§ Source excerpt:
-------

One of the big stumbling blocks people have with RPG design is layout, I’ve talked about not worrying about layout and instead focusing on content, but recently, Saker Tarsos asked me to go into a little more depth about how I approach layout and design. They collected questions from Dungeons & Possums and Discord User Galgorian and here we are.
1. What are the first steps an aspiring designer could take to achieve the unique blend of illustration, layout, and content present in Dead Planet?
First it’s important to decide who you’re designing for. A lot of RPG modules are designed under the assumption that someone is going to read them like a book cover-to-cover and it influences everything they do, from the way the write the module, to the kinds of art they commission, and most importantly to the way they lay things out. A cynical take on this practice would be that this actually is how 99% of people primarily act with RPG modules, as fiction, or inspiration for their games.
The person I imagine when I design a module is ordering pizza, answering questions about character creation, short on prep time, and waiting for half the group to show up. That’s me nine times out of ten. So I design books for that person, someone who doesn’t have time to look stuff up, highlight or “prep” the module.
When you start thinking this way a lot of your previous graphic design instincts fall flat. Does white space matter? For a comfortable reading experience, absolutely. But we’re not trying to design a comfortable reading experience we’re trying to design something that someone can use while two players argue about whether to ambush or avoid The Thing In The Tunnel. And if you want that comfy fluffy white space to make the module both easy on the eyes and easy to run, you’re going to need to cut your keys down to the bone.
2. How did you manage the back-and-forth between writing, art, and design in Dead Planet?
Donn pitched the idea to me at Origins 2018 right after the stealth release of Mothership. We only printed up fifty copies and we had very little in the way of advertising. The general crowd at the Tuesday Knight Games booth is social, casual, party gamers. That’s who we design games for primarily. We didn’t know if people would take to a sci-fi horror rpg from us because its so far outside our wheelhouse. But a whole new kind of gamer game up and started requesting Mothership by name, either for themselves or for friends back home who had heard about it online. The number one question we got asked was “Is there a module for this that I can run?” Nobody wanted just a system.
So we wanted to get something out by Gen Con, six weeks away. Donn and I started texting ideas about what it could be, and at that point Fiona Geist was a fully integrated developer on the team, so we brought her in as well. We broadly staked out territory: Donn would do the Alexis and the planet below, I would do the moon colony, and Fiona would write the Red Tower and 100 Nightmares. Fiona and I would work on the generators together. We shared a group google doc that everyone poured into and I started on layout from the beginning because its fun for me and I feel like I’m really working on the thing itself.

-------

§ Dataset extract:
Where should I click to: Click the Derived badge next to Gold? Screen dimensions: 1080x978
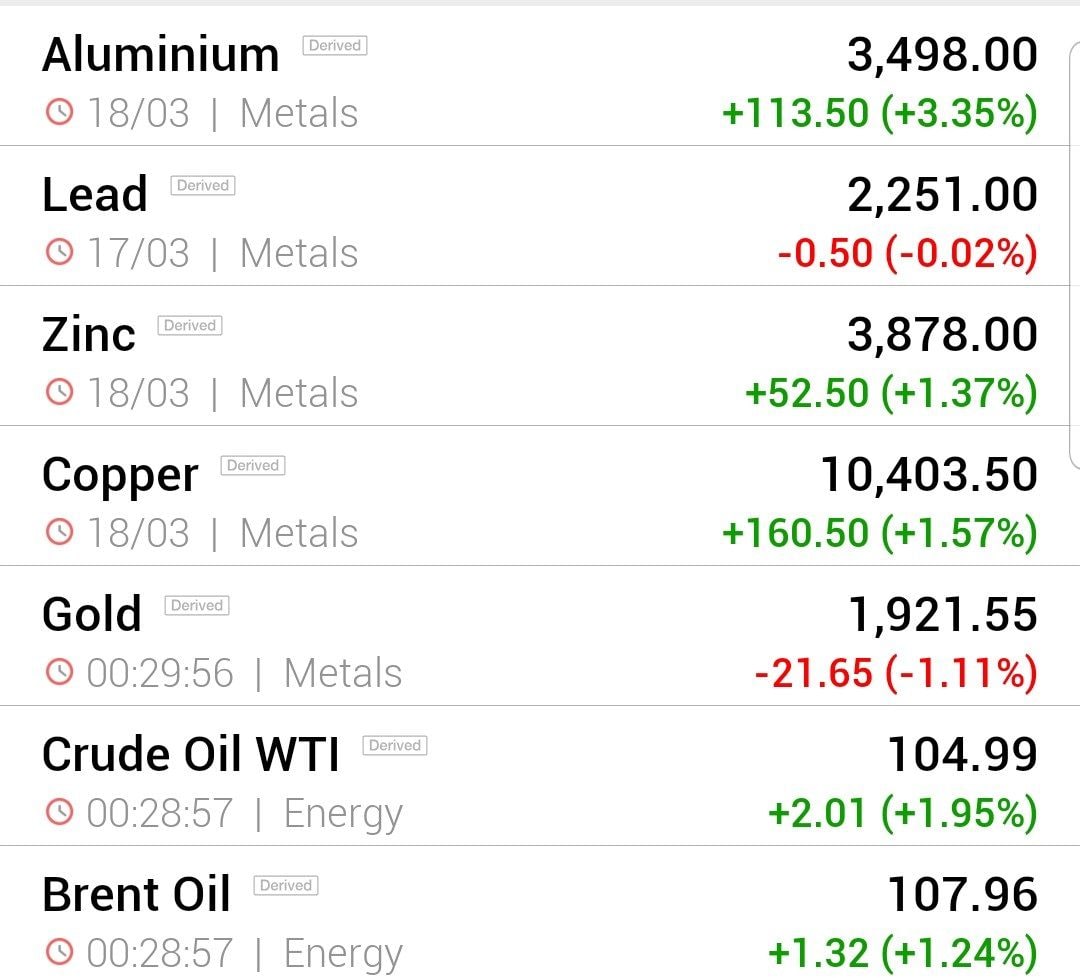[197, 605]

-------

§ Instructions:
1 - Write out the RPG design post word for word, everything from "So we wanted" down to "the thing itself.".
2 - Answer these questions using the RPG design post:
(a) At which event did Donn pitch the idea?
(b) How many copies were printed?
(c) Which parts did Fiona Geist write?
The material placed after the RPG design post is separate from the post.

§ Expected results:
1 -
So we wanted to get something out by Gen Con, six weeks away. Donn and I started texting ideas about what it could be, and at that point Fiona Geist was a fully integrated developer on the team, so we brought her in as well. We broadly staked out territory: Donn would do the Alexis and the planet below, I would do the moon colony, and Fiona would write the Red Tower and 100 Nightmares. Fiona and I would work on the generators together. We shared a group google doc that everyone poured into and I started on layout from the beginning because its fun for me and I feel like I’m really working on the thing itself.

2 -
(a) Origins 2018
(b) Fifty
(c) The Red Tower and 100 Nightmares